According to the Bleakly study, the combined area (289 acres) currently represents about $40 million in assessed tax value, generating about $1.7 million in property tax revenue for Doraville, DeKalb County and the DeKalb school district. After a 25-year buildout, that assessed value is expected to reach $800 million, or $29 million in additional property tax revenue for the three tax jurisdictions.

But there’s never any gain without a little pain, right?
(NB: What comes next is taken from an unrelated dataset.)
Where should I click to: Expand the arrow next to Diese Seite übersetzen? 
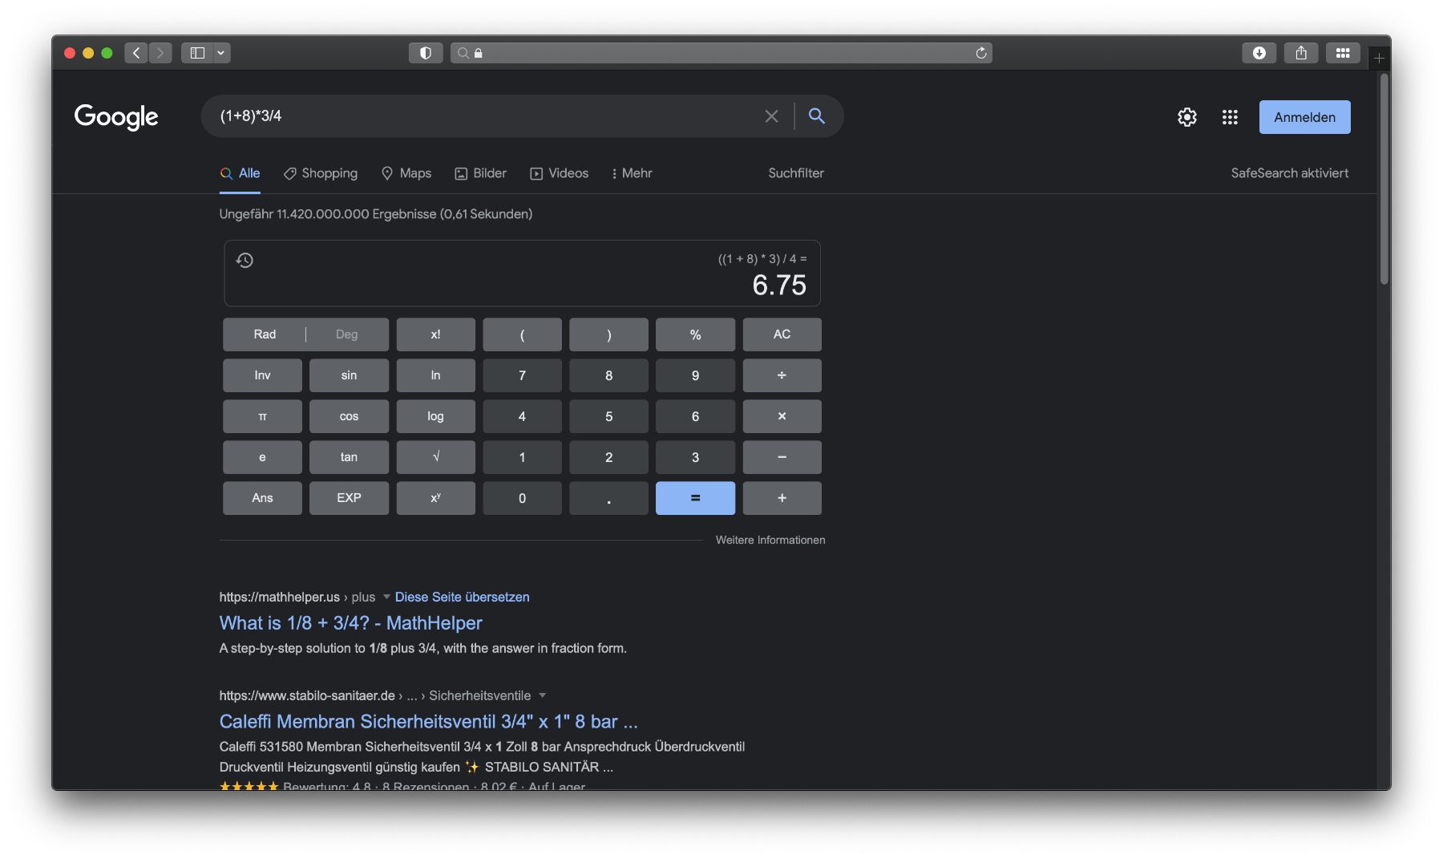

Economic development and infrastructure investment go hand-in-hand. They always have and they always will. Mind you, Integral Macauley Schmit’s plan envisions a dense, urban-style of development and in order to support this level of density, Doraville’s antiquated infrastructure – designed to support industry – has to be retrofitted. The costs associated with the upgrades are expected to reach $200 million.

So how do we pay for it?

The Bleakly study was a legal prerequisite to creating a tax allocation district. Think of it as the TAD’s feasibility study, which gauges future growth and determines the amount of bonds a jurisdiction can issue. Based on the projected growth, the study determined we may be able to issue up to $293 million in revenue bonds. These bonds are repaid over a 25-year term through the district’s incremental tax growth. So for 25 years, the three jurisdictions will continue to receive the base $1.7 million in revenue. As the district builds out, the positive increment or increasing revenues are used to retire the bonds. At the end of the term, the positive increment or new tax growth ($29 million) becomes a windfall. So a TAD is neither a tax break for developers, nor does it mean a tax increase for residents.

Economies evolve and change over time. Infrastructure has to change with it. What was good for a farming community didn’t suffice for what was needed to support industry. What was needed to support industry is not adequate for an innovation-oriented economy. The one thing that doesn’t change is the bold undertaking of public investment.